Robustness is a familiar engineering concept. Since the dawn of the profession, safety conscience engineers have designed nearly everything to operate within margins of safety. From an engineering design perspective, robustness and safety margin are synonyms. But, protecting valuable assets from the ravages of Black Swans through safety margins requires a serious commitment of financial resources. Enhanced safety does not come for free.
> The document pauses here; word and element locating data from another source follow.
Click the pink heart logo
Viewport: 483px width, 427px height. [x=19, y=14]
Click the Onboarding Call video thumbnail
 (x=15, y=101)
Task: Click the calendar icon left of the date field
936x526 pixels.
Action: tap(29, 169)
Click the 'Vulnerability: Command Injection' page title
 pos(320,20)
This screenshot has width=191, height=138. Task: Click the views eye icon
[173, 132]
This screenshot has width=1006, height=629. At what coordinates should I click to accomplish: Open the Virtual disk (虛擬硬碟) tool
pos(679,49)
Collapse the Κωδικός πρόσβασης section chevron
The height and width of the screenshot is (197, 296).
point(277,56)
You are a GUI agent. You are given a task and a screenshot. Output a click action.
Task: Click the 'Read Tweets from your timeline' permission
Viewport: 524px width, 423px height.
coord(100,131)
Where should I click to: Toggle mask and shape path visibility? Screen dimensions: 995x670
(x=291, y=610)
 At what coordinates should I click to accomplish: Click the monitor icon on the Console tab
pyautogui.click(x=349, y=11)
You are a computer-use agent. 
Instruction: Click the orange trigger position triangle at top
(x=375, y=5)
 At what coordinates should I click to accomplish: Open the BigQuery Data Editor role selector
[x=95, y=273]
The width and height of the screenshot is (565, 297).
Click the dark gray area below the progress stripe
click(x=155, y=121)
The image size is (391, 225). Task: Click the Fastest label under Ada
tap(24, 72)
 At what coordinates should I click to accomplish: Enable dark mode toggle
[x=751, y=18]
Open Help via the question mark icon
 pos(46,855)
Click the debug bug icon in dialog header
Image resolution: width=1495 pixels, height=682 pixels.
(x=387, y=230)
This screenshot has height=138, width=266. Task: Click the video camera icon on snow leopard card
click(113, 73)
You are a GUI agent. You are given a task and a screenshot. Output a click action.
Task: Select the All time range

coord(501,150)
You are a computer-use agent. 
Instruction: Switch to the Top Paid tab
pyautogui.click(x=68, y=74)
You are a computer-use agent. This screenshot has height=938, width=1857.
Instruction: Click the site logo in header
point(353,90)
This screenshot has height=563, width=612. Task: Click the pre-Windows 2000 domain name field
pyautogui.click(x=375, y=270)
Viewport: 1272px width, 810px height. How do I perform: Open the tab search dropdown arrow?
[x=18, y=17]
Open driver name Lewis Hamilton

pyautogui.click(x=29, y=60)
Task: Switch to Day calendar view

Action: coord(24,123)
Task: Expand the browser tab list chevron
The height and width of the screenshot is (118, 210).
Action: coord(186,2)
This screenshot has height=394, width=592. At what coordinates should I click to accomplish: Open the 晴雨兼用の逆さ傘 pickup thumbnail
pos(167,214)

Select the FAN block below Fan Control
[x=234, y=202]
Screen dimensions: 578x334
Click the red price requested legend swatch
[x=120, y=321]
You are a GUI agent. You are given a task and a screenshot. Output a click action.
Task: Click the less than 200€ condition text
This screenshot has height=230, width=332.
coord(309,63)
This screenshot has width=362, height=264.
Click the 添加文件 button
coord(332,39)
I’m not a Taleb disciple, but I agree with his observation that pundits often find overly simplistic after-the-fact explanations for Black Swan events. This smug reasoning has lead to overconfidence in modern risk analysis methods … especially those that promise to forecast both frequency and consequences of rare catastrophes … so much so overconfidence that risk analyses are rapidly supplanting robust design in critical circumstances. Overconfidence is being supercharged by media narratives touting advanced data science, artificial intelligence, and the coming availability of quantum computing. But, as Taleb correctly understands (and tries to explain in non-analytical language), risk analysis is necessarily analytically detached from how information in the real world unfolds over time, guaranteeing that Black Swans will never yield to risk analysis. Committing the resources necessary for identifying and mitigating system vulnerabilities is the essential feature of robust design. Only then can you hope to defend against the big jump principle.